What to work on: Update the entries that follow, from the start through the line containing "coord(679,158)", by changing "DEBUG CONSOLE" to "OUTPUT" and leaving everything else as it is. Omit the pictures from your answer.

Listed entries:
++++++++++

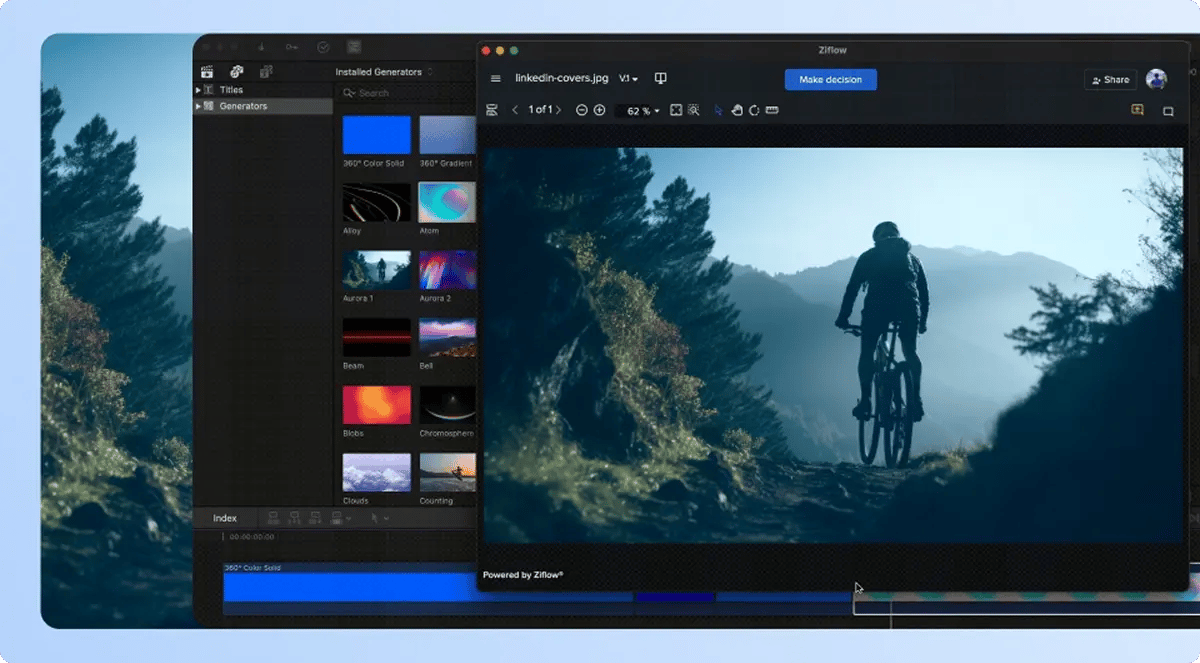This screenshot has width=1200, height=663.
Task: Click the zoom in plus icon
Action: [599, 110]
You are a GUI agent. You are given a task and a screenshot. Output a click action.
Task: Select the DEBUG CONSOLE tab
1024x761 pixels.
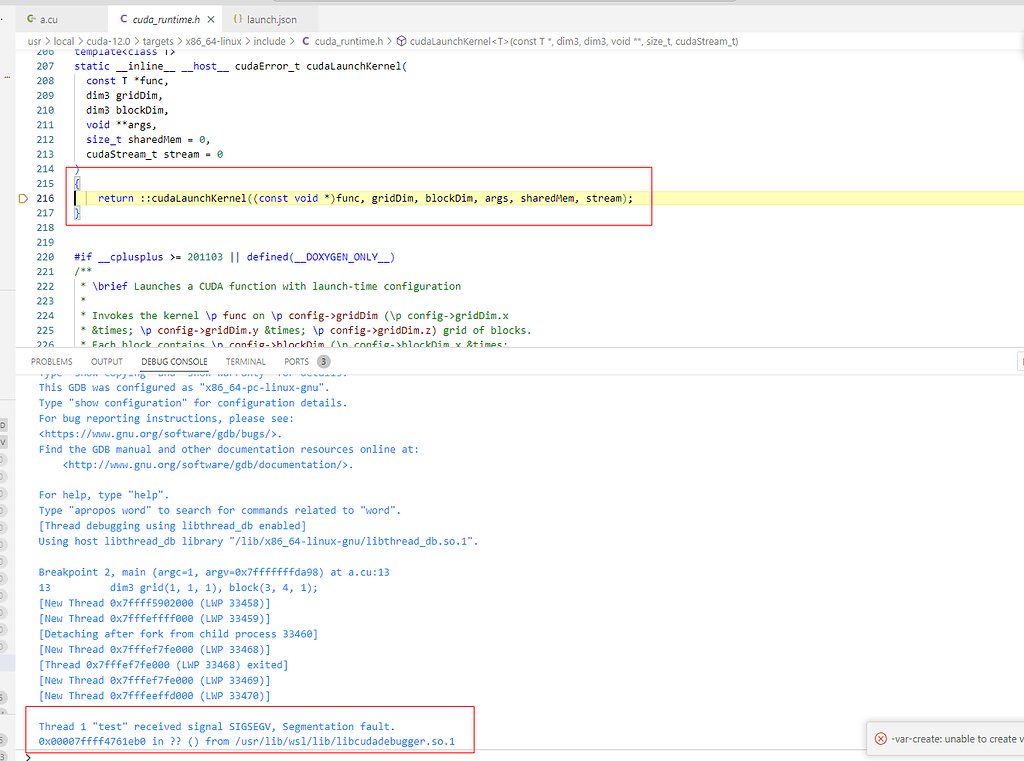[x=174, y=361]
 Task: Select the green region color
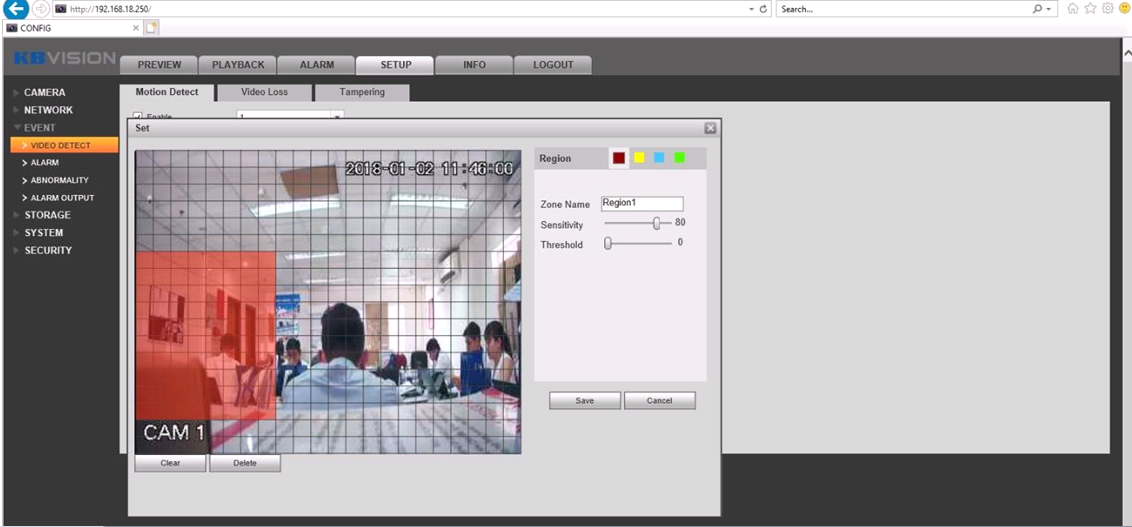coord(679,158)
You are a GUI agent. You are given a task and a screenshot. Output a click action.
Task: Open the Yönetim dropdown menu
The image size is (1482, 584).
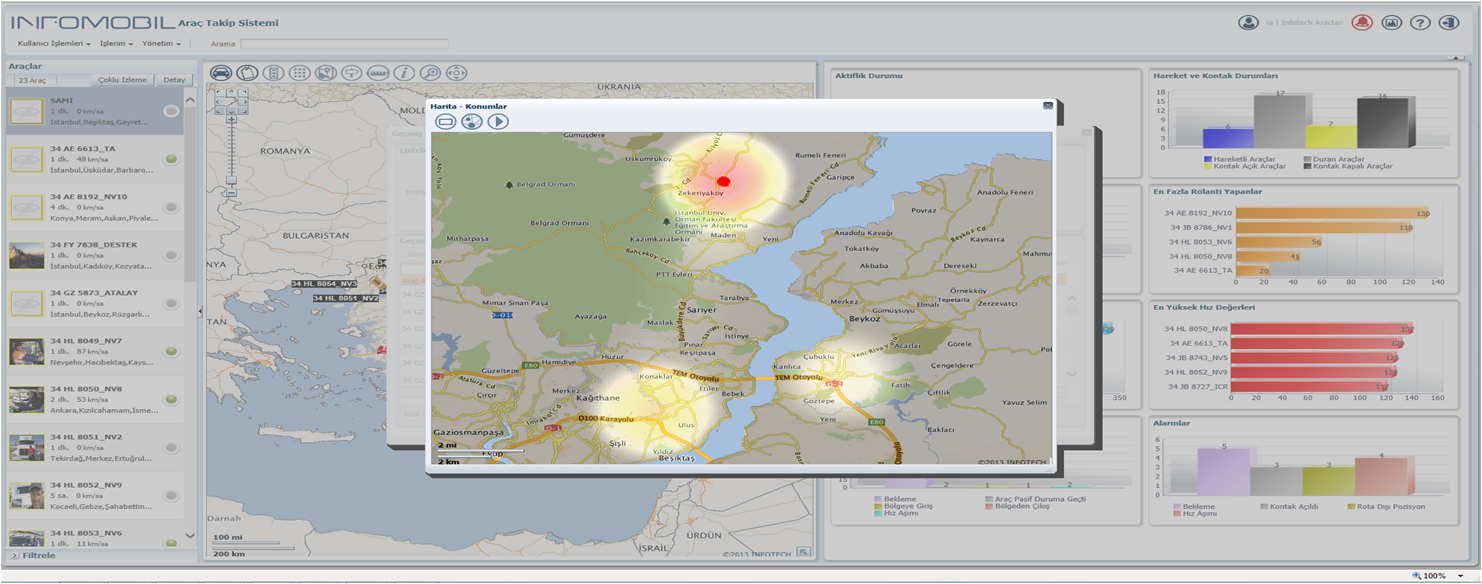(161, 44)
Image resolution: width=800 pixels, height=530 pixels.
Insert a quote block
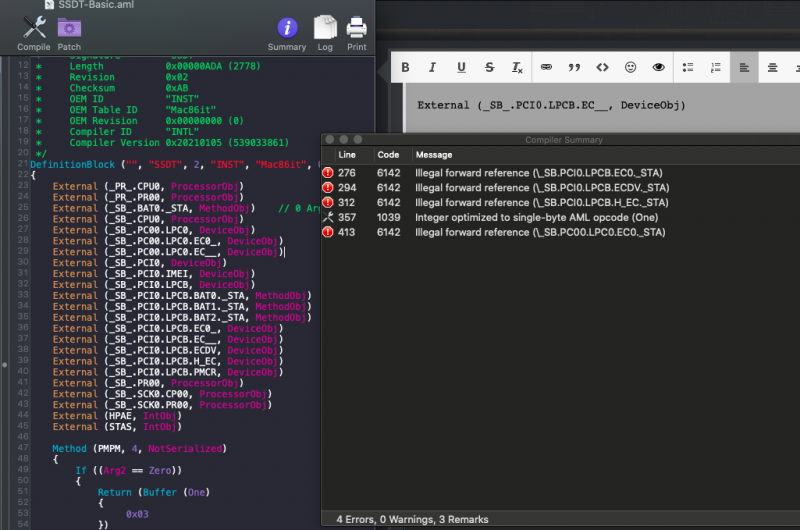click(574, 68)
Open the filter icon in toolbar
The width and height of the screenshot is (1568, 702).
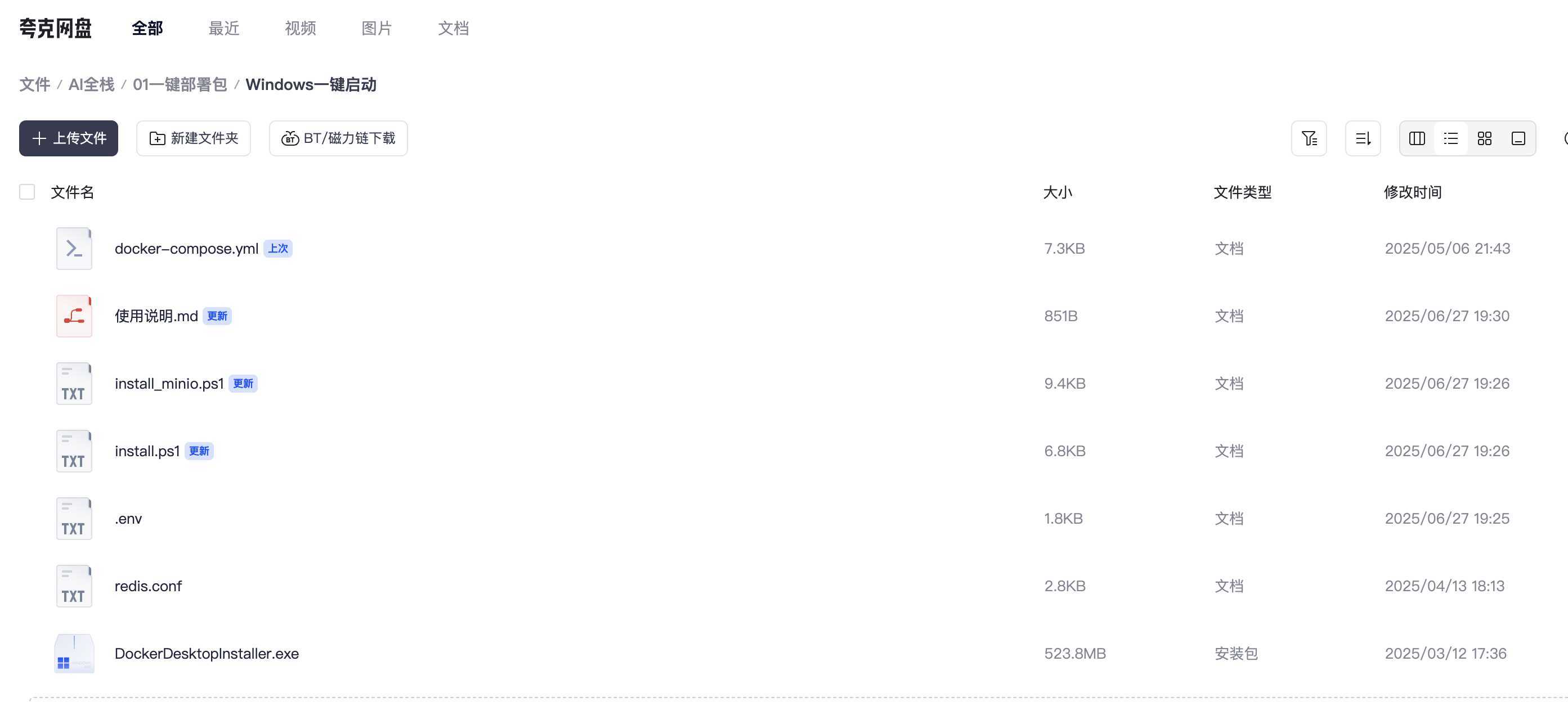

++++++++++

Expected output:
This screenshot has width=1200, height=663.
Task: Click the zoom in plus icon
Action: [599, 110]
You are a GUI agent. You are given a task and a screenshot. Output a click action.
Task: Select the OUTPUT tab
1024x761 pixels.
[x=174, y=361]
 Task: Select the green region color
coord(679,158)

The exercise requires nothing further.